Patients who use the Toledo-Lucas County Health Department clinics for primary care soon will have to look elsewhere, as the department ends several medical services at the end of the month.
In a letter to more than 6,000 patients, health department officials outlined which services will cease and where patients can go in the meantime, while the health center board — a separate entity from the health department board — works to secure another provider to partner with long term on a planned site in East Toledo.
“The two immediate next steps are ensuring that our current patients at the health department are taken care of — especially those with chronic illnesses — and making sure the site in East Toledo is opened as soon as possible,” said Jennifer McCloskey, project director and interim CEO of the health center.
The center’s board chose to join with Health Partners of Western Ohio after receiving advice from federal officials that the health center would be more successful partnering with an existing provider rather than strike out on its own.
The new location will open at 2020 Starr Ave. as soon as mid-July, pending federal approval.
In the meantime, officials are directing patients to the future East Toledo location or other nearby health care providers, including Compassion Health Toledo, That Neighborhood Free Health Clinic, and Nexus Health Care.
“We are sorry about the problems this will cause you,” read a portion of the unsigned letter. “The health center board of directors is working hard to arrange on-going care for you and your family.”
Patients can request prescriptions for chronic conditions until they find another health care provider by calling 419-213-4026. Those seeking to transfer their medical records to another provider should call 419-213-4209.
Family practice, pediatrics, prenatal, women’s health, and dental services will no longer be offered through the health department. The department will retain its sexually transmitted disease clinic, immunizations, tuberculosis testing, and mobile vision clinic.
Joe Dake, president of the health center board, said he expects news on the federal approval for the East Toledo site before July 1.
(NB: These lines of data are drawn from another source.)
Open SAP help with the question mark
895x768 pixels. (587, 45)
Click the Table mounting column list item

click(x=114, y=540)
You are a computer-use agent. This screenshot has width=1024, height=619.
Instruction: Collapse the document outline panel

Later this year officials will apply for the federal grant previously held by the health department to keep Health Partners of Western Ohio here permanently, with plans to open two or three more locations in the Toledo area.
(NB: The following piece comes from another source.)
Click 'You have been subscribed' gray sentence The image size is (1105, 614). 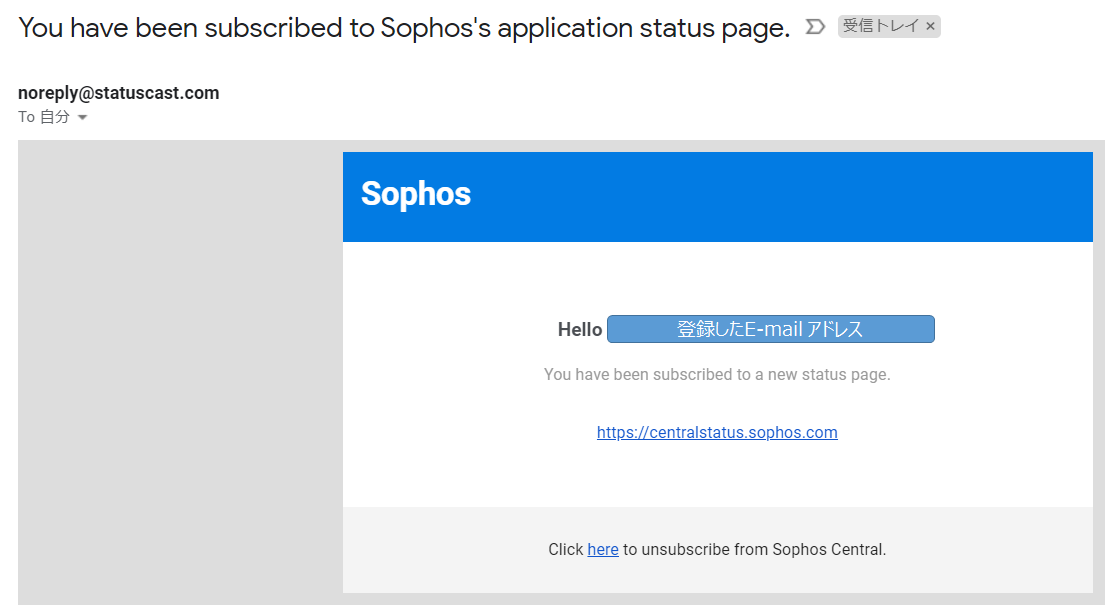coord(716,375)
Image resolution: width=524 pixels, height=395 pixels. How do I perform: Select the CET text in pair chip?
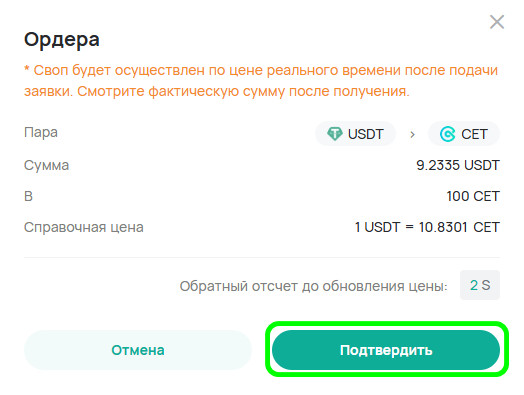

“If we're considering what's really in the patients’ best interest, going with a strong, established [federally qualified health center], it will provide high quality care instantly rather than having to build it up,” Mr. Dake said of the decision to partner with Health Partners.
As expected, the closings have prompted layoffs. The health department board approved eliminating 33 positions related to the health center.
In a document outlining the rationale for the layoffs, Health Commissioner Eric Zgodzinski said eliminating the 33 positions will save more than $160,500 in wages and benefits for the rest of 2018, more than $995,500 in 2019, and nearly $1.4 million in 2020.
About $1.4 million of the department’s budget in 2017 was spent on the health center, which operated at a more than $677,000 deficit last year.
Of those, 18 employees will leave as layoffs, and those in the remaining positions will stay on at the health department, retire, or move to other employers, department spokesman Shannon Lands said. Among the eliminated positions are dentists; dental assistants and hygienists, and medical assistants.
When announcing in February that the clinical services would end, Mr. Zgodzinski estimated the number of layoffs at nine to 15.